Situation: A company’s clients are demanding increasingly faster response times, particularly in areas that historically have not been considered mission critical. Clients also want faster answers to technical questions. Is this a common occurrence, and would you adjust pricing in response? How do you handle demands for faster delivery?

Advice from the CEOs:

  • If clients are demanding faster delivery, it’s entirely reasonable to tier your rates for different levels of service and delivery. Create cost / ROI breakdowns for different options, and let your clients make a business decision about the level of responsiveness that they need.
  • When brining on new clients, do a worst case down time analysis for the prospect as part of your evaluation process, then provide price options and let the prospect evaluate what is important to them. This is similar to different price / deductible levels with health or car insurance.

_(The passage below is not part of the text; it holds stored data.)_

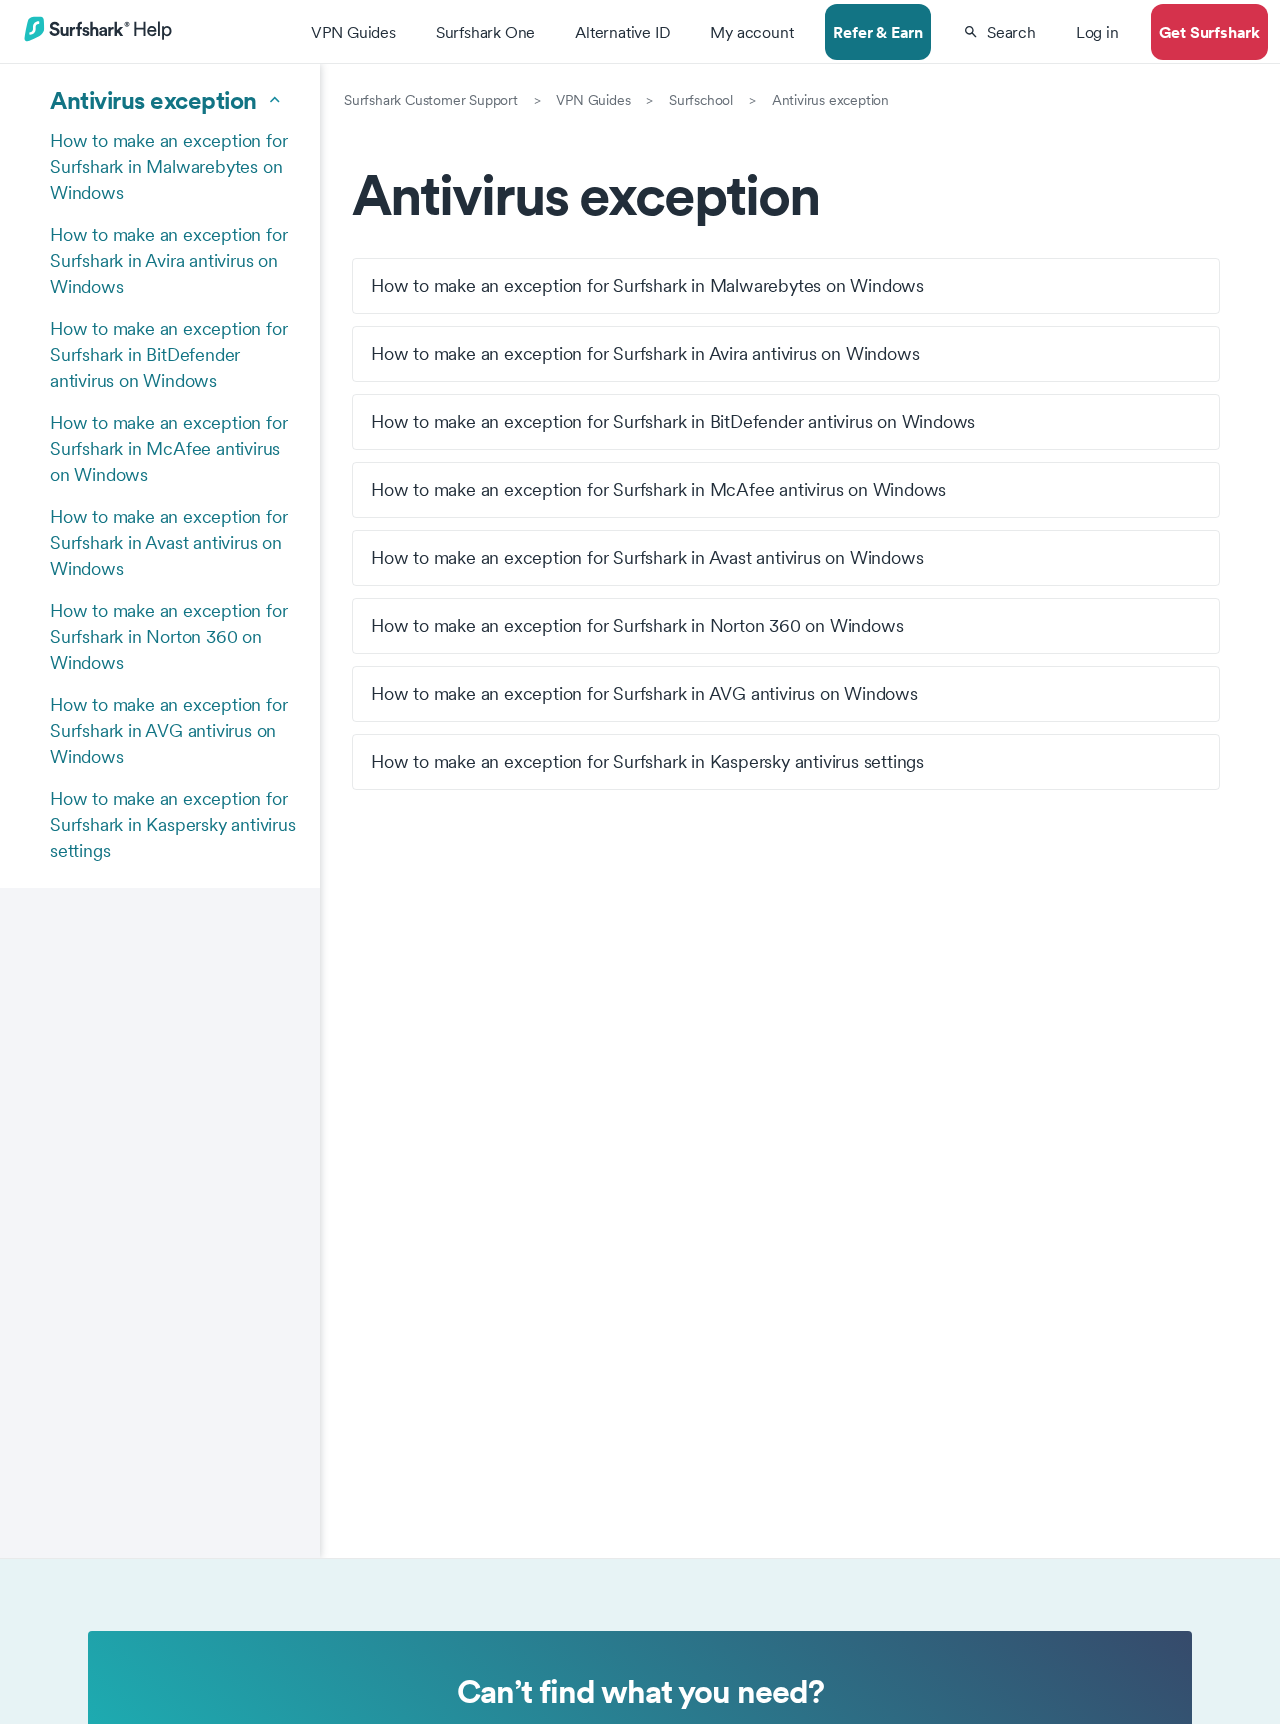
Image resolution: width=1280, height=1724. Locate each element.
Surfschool (701, 100)
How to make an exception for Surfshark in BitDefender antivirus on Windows (168, 354)
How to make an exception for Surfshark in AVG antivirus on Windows (168, 730)
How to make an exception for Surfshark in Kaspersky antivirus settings (173, 824)
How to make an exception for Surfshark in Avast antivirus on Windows (168, 542)
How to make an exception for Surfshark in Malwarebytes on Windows (168, 166)
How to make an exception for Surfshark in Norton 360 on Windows (168, 636)
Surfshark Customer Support (431, 100)
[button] (999, 32)
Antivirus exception (830, 100)
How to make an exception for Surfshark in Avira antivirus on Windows (168, 260)
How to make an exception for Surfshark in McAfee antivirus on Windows (168, 448)
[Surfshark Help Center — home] (98, 38)
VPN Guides (593, 100)
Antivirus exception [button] (153, 100)
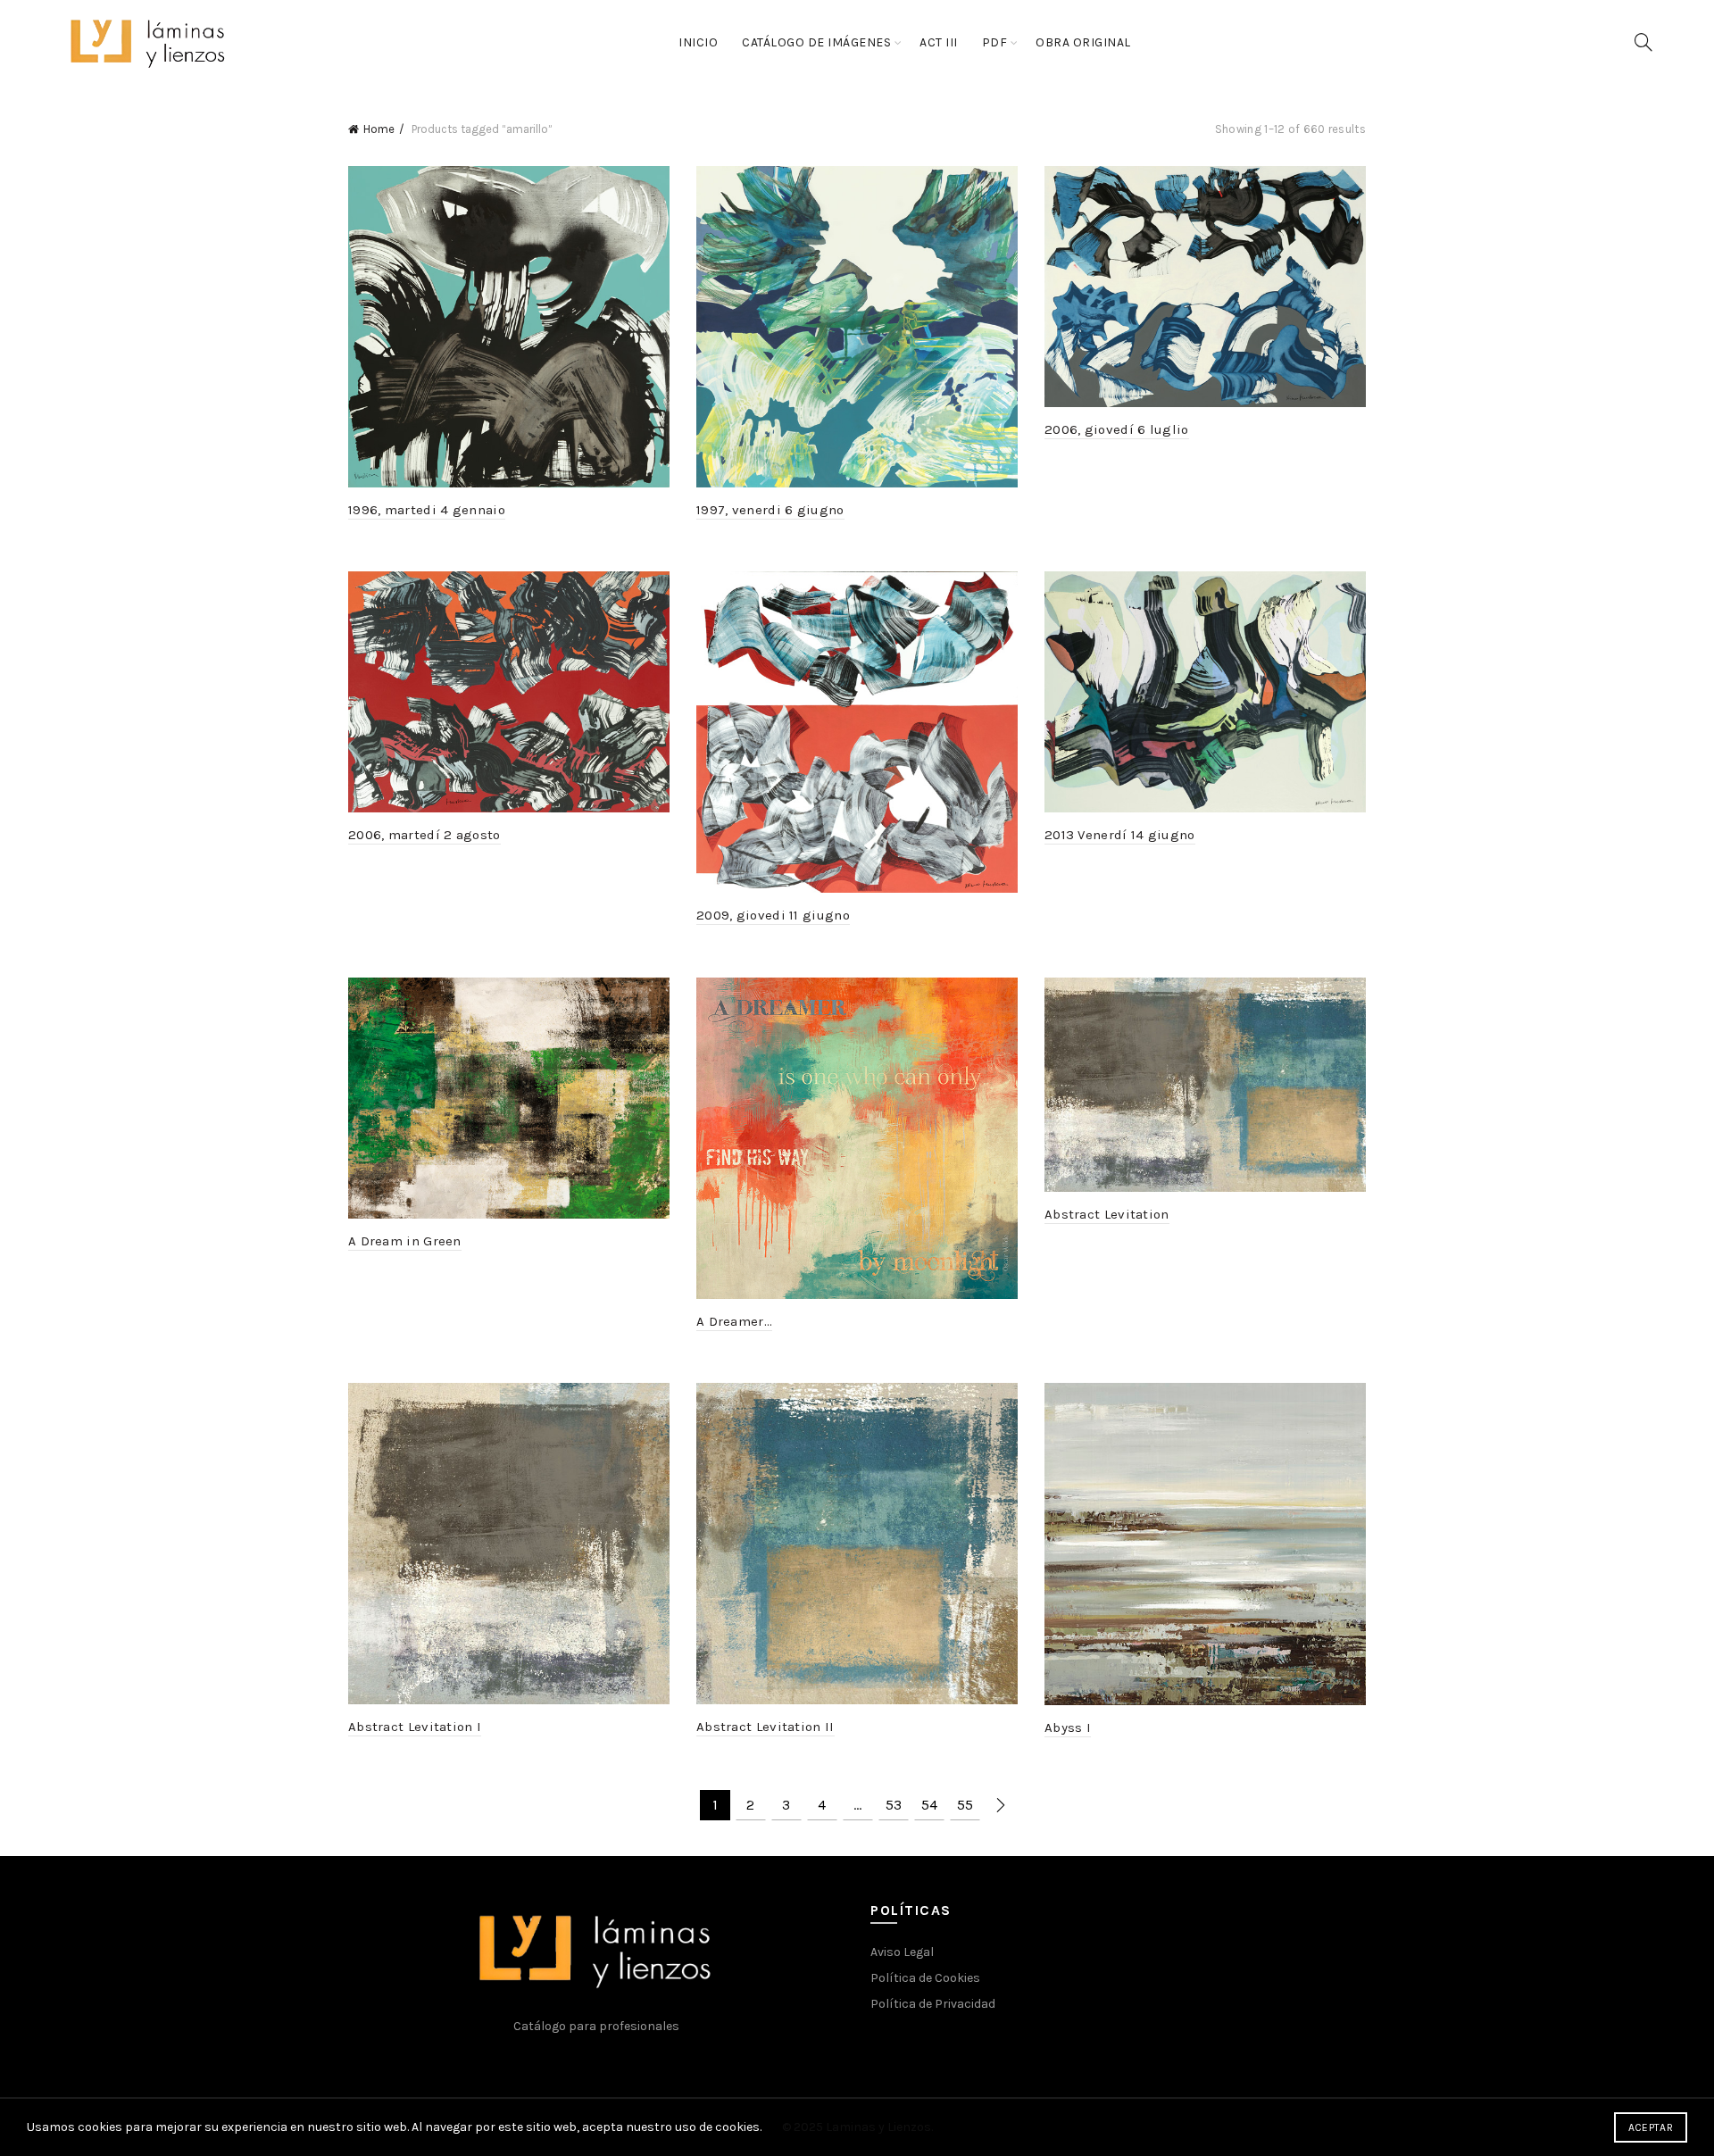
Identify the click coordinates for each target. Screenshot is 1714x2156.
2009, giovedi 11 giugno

  • You will need to educate your current client base on what you are doing for them, and when they are reaching the upper levels of service provision under their current contract.
    • When you provide remote service, communicate what you have done.
      • Email individualized update reports to client contacts.
      • When you meet clients face to face, have a printout of service provided and toot your own horn about your service and delivery.
  • Be aware of the needs of clients who have distributed locations across time zones. A two-hour response time on the West Coast at 8:00 in the morning, translates to a half day for an East Coast location because they can’t call you until 11:00am Eastern time.